Cette occupation consistait à ôter un à un, d’une garde-robe rongée de vers, une masse informe de vêtements râpés ; il les exposait à la lumière, les soumettait à une minutieuse inspection, les pliait avec soin, et les partageait en deux tas. Avant d’examiner chaque article de toilette, il ne manquait jamais de fermer la porte de la garde-robe, et d’en tourner la clef.

— Voici, dit-il, un habit couleur de tabac. Suis-je bien en habit couleur de tabac ?

Le résultat de ses réflexions parut défavorable ; car il mit l’habit de côté, et monta sur une chaise, pour en chercher un autre.

— Ah ! si je prenais mon habit vert-bouteille ; je l’ai acheté pour rien chez un fripier, et il y avait un shilling dans la poche de côté. Dire que le fripier ne s’en doutait pas ; mais moi j’ai bien senti la pièce en examinant le drap. Cet habit vert-bouteille m’a porté bonheur ; la première fois que je l’ai mis, lord Mallowford fut brûlé dans son lit, et tous les post-obit échurent[1]. Je me marierai donc en habit vert-bouteille. Peg, Peg Sliderskew, je mettrai l’habit vert-bouteille.

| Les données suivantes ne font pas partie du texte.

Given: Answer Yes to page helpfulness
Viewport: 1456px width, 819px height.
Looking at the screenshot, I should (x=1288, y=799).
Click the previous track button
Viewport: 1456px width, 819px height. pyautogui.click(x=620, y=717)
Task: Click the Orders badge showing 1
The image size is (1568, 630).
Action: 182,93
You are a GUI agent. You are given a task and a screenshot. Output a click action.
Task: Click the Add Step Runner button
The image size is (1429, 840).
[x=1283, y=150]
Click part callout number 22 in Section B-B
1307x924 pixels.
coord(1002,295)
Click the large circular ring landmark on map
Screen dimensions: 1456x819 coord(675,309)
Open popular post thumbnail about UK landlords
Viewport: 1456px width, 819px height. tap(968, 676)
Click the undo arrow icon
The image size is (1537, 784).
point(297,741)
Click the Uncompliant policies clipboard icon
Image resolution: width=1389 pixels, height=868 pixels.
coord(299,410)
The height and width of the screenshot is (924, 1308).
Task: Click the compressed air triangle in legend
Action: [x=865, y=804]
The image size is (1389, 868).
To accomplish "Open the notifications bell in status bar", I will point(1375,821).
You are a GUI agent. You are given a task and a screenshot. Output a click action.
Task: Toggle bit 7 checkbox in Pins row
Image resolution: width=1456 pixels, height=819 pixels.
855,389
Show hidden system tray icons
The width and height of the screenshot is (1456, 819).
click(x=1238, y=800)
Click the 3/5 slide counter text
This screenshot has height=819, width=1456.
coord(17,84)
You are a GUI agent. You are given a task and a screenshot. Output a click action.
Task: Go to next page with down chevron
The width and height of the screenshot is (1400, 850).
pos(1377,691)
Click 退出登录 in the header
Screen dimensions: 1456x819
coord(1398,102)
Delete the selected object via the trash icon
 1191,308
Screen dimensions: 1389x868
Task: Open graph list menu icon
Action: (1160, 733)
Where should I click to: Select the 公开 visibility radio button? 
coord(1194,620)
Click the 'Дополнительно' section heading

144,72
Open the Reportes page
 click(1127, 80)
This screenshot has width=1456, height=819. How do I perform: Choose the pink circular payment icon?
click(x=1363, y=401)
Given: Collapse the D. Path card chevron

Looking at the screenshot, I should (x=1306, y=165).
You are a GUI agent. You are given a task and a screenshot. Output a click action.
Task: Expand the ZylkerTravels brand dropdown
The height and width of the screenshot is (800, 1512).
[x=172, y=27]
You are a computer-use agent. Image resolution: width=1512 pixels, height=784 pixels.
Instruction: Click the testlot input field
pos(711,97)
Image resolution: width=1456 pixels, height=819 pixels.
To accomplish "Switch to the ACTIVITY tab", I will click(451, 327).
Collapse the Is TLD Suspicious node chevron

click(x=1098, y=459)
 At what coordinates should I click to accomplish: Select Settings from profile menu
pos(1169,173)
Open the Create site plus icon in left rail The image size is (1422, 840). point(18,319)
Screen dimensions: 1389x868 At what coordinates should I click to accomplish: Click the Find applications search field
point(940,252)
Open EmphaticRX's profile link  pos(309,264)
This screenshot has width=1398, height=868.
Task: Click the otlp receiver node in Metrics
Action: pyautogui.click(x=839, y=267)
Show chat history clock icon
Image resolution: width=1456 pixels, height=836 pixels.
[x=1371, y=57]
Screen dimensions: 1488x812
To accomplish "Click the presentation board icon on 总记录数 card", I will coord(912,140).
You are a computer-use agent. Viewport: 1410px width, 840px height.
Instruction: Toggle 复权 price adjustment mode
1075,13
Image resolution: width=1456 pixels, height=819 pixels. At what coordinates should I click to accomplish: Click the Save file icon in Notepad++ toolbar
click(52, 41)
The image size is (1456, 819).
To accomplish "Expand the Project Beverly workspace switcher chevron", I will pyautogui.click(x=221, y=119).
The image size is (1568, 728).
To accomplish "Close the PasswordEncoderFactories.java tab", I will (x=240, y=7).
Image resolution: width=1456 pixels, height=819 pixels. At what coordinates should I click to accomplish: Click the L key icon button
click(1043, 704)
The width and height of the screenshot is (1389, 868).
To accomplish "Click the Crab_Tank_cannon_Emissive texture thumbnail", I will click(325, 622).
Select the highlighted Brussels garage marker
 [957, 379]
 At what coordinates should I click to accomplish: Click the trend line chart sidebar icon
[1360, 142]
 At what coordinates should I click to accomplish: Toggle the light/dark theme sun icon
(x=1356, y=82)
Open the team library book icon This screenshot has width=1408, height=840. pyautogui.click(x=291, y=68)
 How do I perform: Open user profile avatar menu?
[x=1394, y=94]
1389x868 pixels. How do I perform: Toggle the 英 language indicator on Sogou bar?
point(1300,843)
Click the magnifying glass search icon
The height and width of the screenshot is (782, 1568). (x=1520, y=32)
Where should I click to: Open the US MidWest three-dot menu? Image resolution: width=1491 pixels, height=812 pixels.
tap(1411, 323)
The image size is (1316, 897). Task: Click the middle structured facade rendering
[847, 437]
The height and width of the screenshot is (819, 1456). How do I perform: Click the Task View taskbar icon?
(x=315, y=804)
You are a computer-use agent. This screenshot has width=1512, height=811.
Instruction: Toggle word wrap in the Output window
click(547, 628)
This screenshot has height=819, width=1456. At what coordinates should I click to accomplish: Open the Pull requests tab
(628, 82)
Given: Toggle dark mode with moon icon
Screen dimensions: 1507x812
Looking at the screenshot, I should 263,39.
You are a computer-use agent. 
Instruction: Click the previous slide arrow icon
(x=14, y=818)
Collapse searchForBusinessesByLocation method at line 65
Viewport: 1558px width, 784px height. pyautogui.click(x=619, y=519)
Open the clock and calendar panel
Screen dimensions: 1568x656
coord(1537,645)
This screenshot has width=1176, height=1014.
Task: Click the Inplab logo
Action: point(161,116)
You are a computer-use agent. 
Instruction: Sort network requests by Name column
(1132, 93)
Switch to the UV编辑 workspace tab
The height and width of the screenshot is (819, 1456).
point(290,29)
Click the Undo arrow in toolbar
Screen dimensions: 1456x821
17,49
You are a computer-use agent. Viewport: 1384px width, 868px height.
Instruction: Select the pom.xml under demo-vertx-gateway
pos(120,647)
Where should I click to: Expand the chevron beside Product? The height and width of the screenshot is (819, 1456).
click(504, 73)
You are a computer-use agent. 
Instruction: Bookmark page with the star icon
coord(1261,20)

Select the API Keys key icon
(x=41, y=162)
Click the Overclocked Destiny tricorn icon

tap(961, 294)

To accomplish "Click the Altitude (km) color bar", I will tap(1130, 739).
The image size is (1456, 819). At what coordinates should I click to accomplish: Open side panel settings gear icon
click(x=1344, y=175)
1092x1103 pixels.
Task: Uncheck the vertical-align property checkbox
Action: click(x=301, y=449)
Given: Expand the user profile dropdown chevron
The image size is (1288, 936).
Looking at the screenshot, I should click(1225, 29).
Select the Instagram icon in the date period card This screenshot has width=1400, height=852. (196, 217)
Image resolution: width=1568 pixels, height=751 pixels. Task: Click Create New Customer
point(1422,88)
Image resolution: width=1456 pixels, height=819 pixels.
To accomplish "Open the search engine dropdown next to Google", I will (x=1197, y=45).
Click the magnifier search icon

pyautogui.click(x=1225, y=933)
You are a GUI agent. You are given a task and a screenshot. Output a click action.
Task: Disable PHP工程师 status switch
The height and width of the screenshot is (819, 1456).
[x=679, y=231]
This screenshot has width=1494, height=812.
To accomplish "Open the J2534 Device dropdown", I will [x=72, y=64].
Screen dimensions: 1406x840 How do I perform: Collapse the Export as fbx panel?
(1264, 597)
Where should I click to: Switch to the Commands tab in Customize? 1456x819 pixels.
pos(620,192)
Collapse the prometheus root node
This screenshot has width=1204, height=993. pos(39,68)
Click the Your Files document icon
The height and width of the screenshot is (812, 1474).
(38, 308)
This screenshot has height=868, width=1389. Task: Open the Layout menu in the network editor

Cet appel, répété deux ou trois fois à haute voix, fit apparaître dans la chambre une vieille aux yeux chassieux, courte, mince et hideuse, qui, essuyant sa face ridée avec son sale tablier, demanda du ton dont parlent ordinairement les sourds :

— Est-ce vous qui m’avez appelé, ou est-ce l’horloge qui a sonné ? Mon oreille devient si dure que je ne sais jamais à quoi m’en tenir ; mais quand j’entends du bruit, je sais qu’il doit venir de vous, car personne n’entre ici. — C’est moi, Peg Sliderskew, dit Arthur Gride en se frappant la poitrine pour rendre la réponse plus intelligible. — Vous ! eh bien ! que voulez-vous ? — Je veux me marier en habit

  1. Billets que font à des usuriers les héritiers d’une personne vivante, et qui sont payables à sa mort. Cette sorte de convention est défendue par les codes français.